Inez was still considering the best place for a memorial when two Anaheim police officers knocked on her door Nov. 11. Exactly two months after the attacks, she learned that Jerry’s body had been found in the stairwell around the 20th floor.

“It was like the towers fell all over again,” Bob says. “Everything changed. Our reality was altered. Suddenly, a series of questions hit us hard. Had he really been on the 94th floor? Did he suffer? What were his last moments like? Did he really come so close to getting out? It had been much easier to think he had died immediately.”

Bob now believes that his father, who was in top physical condition, headed for the stairs immediately. Tragically, the tower fell before he could reach the ground.

Although the news upset them, Inez and Bob were comforted to learn that some of Jerry’s possessions were recovered. Inez was pleased to get the Black Hills ring she had given him, and Bob has the bicentennial silver dollar his father always carried.

“I just wanted something of my dad’s,” Bob says. “We were very close, and that coin means so much to me.”

Inez decided to bury her husband’s ashes in Omaha where her father still lives. She and Bob spent Thanksgiving there and held a graveside service attended by family and the media.

His father’s death added  great stress to a challenging time in Bob’s life.
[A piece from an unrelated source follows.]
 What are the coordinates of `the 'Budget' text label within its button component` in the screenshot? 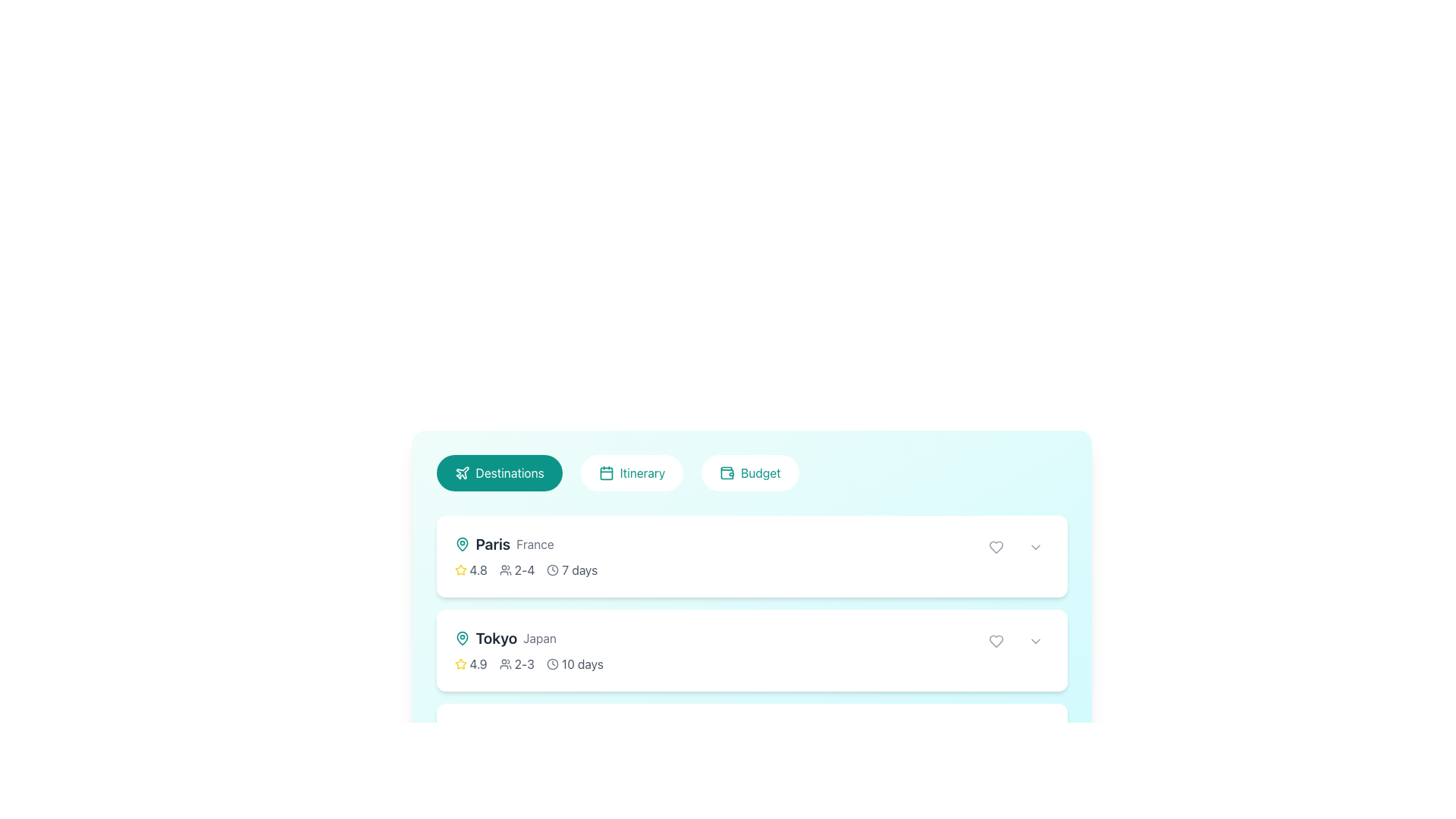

A change in jobs, being forced to move, and a six-week absence from work unsettled him. “There was a time I couldn’t find much peace,” he says. “There was no place where I could be comfortable. I wondered what would happen next.”
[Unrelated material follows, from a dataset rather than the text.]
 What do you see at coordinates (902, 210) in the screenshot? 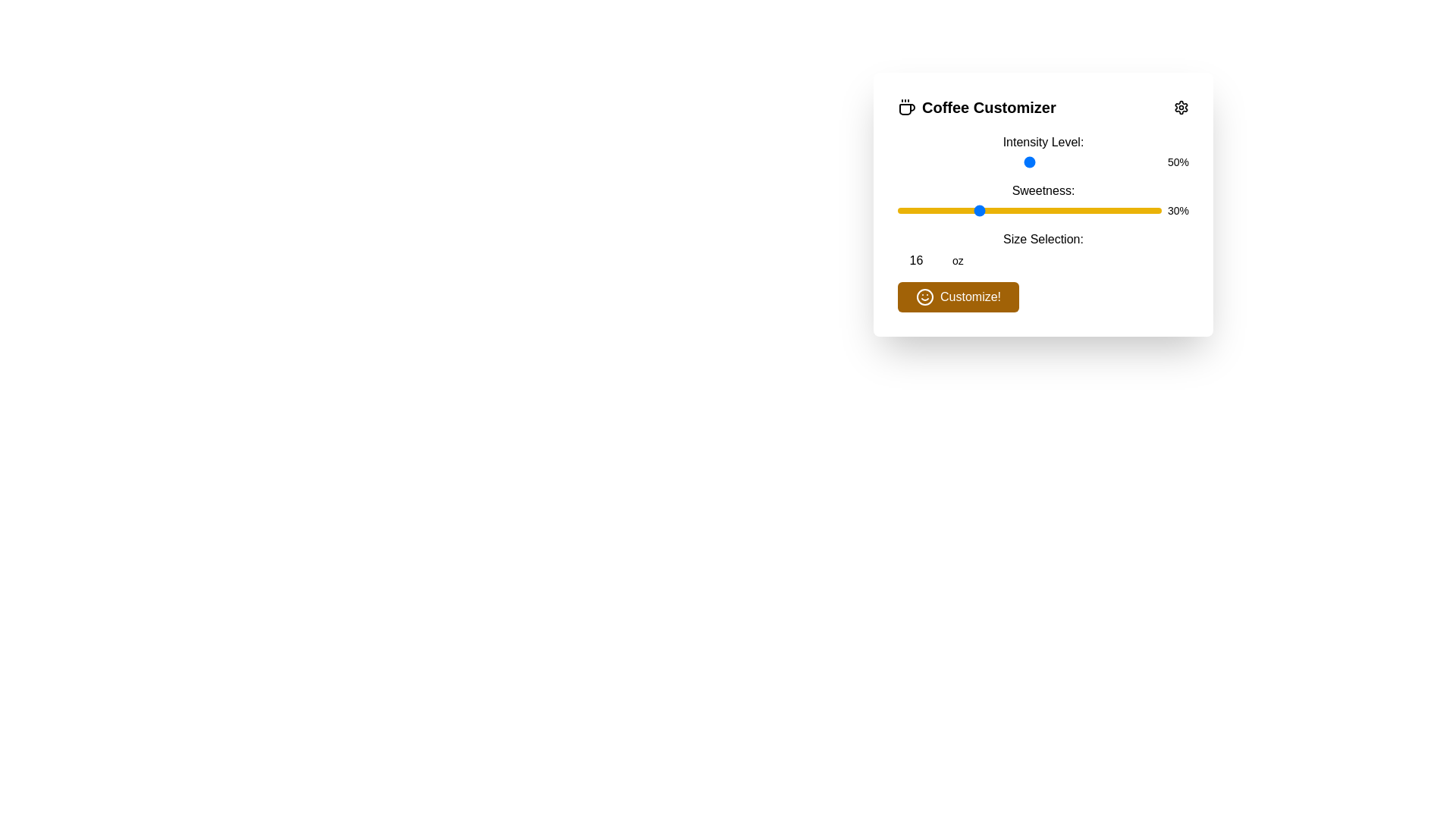
I see `the Sweetness slider to 2%` at bounding box center [902, 210].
Losing so much at one time challenged his faith. “It’s been hard,” he says. “I
wanted to reject God; I tried to turn away from Him. But His provision and his blessings wouldn’t let me go.

“God never went anywhere — in fact, He was the only place I could go for support, the only rock I could cling to. You quickly find where true strength is and why you have to build your faith on a firm foundation. When everything gets stripped away, you need something to remain.”
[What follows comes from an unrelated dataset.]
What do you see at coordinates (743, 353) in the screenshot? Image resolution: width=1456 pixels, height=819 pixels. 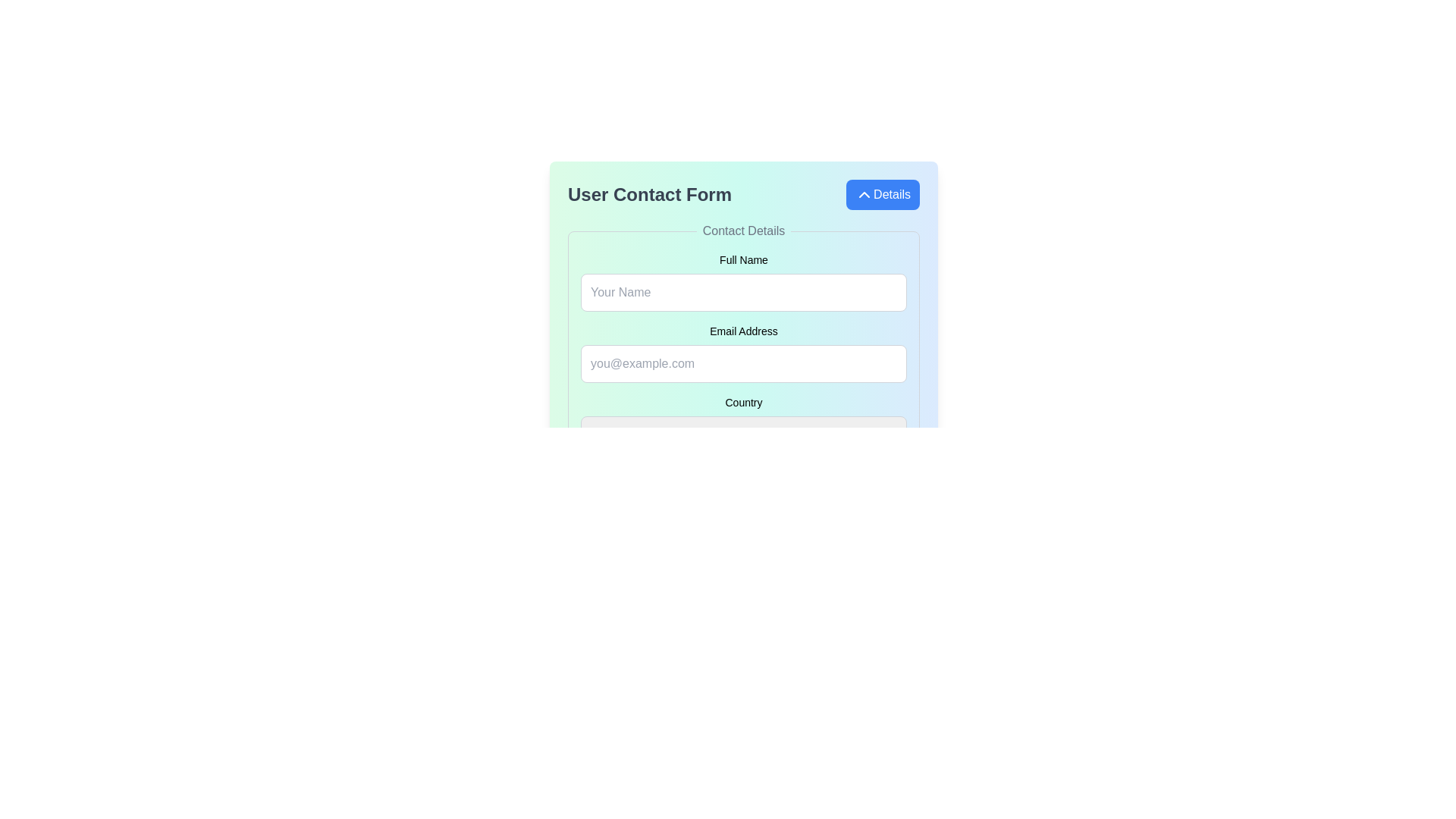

He tries a second analogy. “I feel like I’ve been in an earthquake. Everything has been knocked down, and it’s all messed up. The foundation is intact, but you have to clear away the rubble and put it back together. The process takes time. God is not allowing me to sweep it back under the rug; He wants me to do the hard work of rebuilding.

“I’m very fortunate to have a mother with strong faith — her faith has spurred mine on. She has faced her own personal battles, including breast cancer two years ago, with prayer.

“When people call mom to comfort her, she ends up ministering to them,” he notes. “At the end of every conversation, she is praying for the caller. That’s her reality. Other ideas of comfort are foreign to her.”

At meetings for families of the victims, Bob thought he could tell which people had faith. “They were in pain,   but you could see the peace in their eyes,” he says.

Bob’s first public action after Sept. 11 was attending Westmont’s Homecoming.

“I felt like the gloom at a fun event,” he says. “But it was good to come. I was in a lot of pain, and friends surrounded me. I was never alone. People talked to me constantly and were incredibly welcoming. I was very moved when the class of 1996 made its gift in memory of my father. That was an unexpected honor.”

Less than two weeks after graduating with a degree in communication studies, Bob took a job with a San Francisco insurance company. He now works for Summit Global Partners, an insurance brokering house, managing their construction clientele. He ran track his freshman and sophomore years, served as a resident assistant his junior year, and was communications director for the Westmont College Student Association as a senior. As an intern for KTYD, he worked on-air and did marketing for the Santa Barbara radio station.

Bob still can’t watch anything about Sept. 11 on television. “I just don’t like seeing the buildings fall,” he says. “The time will come when I can face those images.”

Bob understands that his grief is public and shared by the nation. “When people come up to me and express sorrow, they are grieving too and want to express their feelings through our situation. I want to honor that and thank them.”